START TASK MATERIAL
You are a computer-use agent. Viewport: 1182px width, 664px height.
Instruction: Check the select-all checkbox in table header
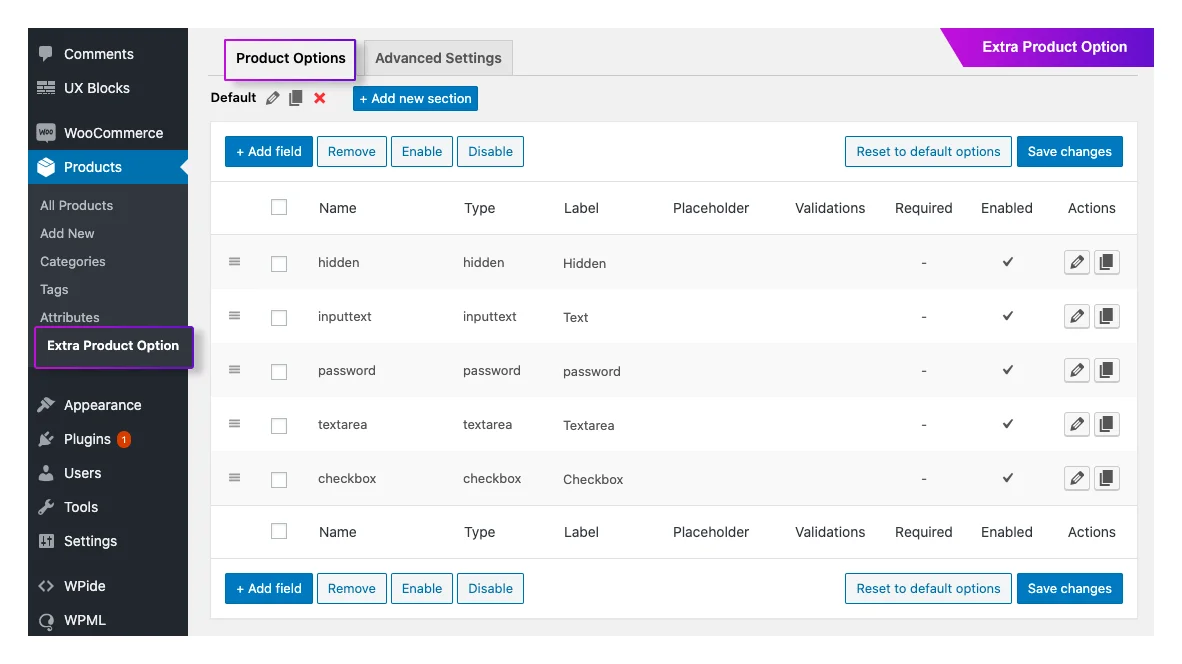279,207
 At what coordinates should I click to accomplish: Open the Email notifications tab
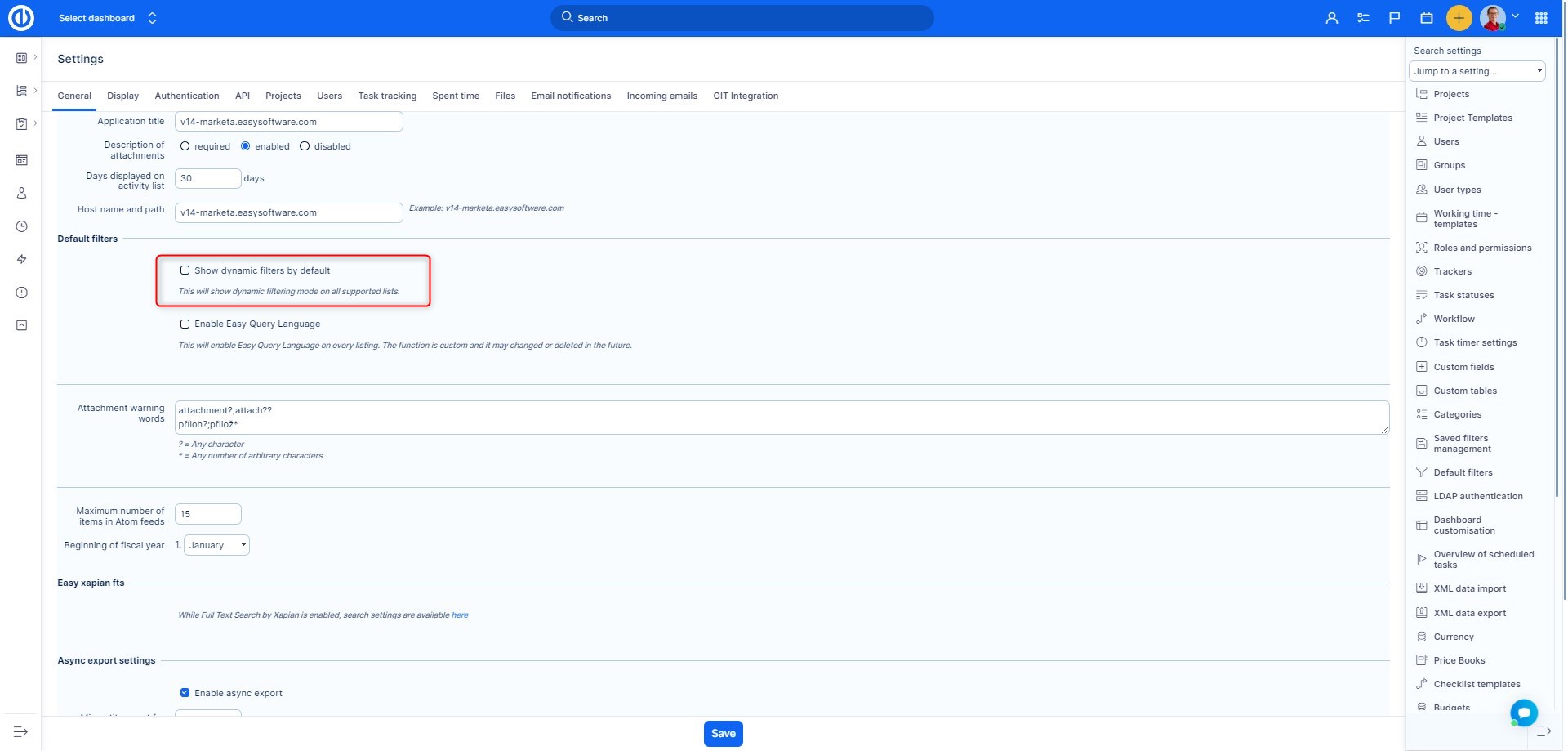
END TASK MATERIAL
START TASK MATERIAL
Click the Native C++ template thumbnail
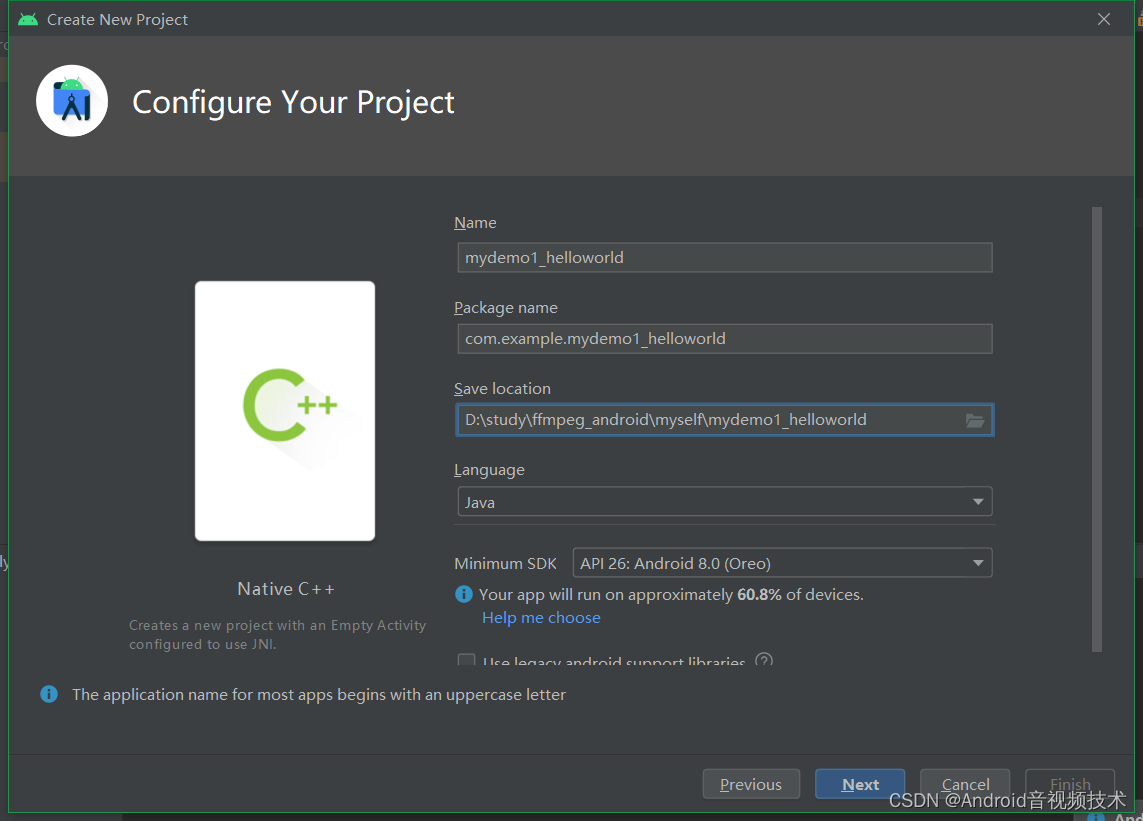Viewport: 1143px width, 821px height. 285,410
END TASK MATERIAL
■ PROBLEM REQUIREMENTS ■
What are the lines in the records above, word for word, from the one containing "You are a computer-use" through the one containing "At what coordinates", both ends included and pictures left out?

■ YOUR RESPONSE ■
You are a computer-use agent. Viewport: 1182px width, 664px height.
Instruction: Check the select-all checkbox in table header
279,207
 At what coordinates should I click to accomplish: Open the Email notifications tab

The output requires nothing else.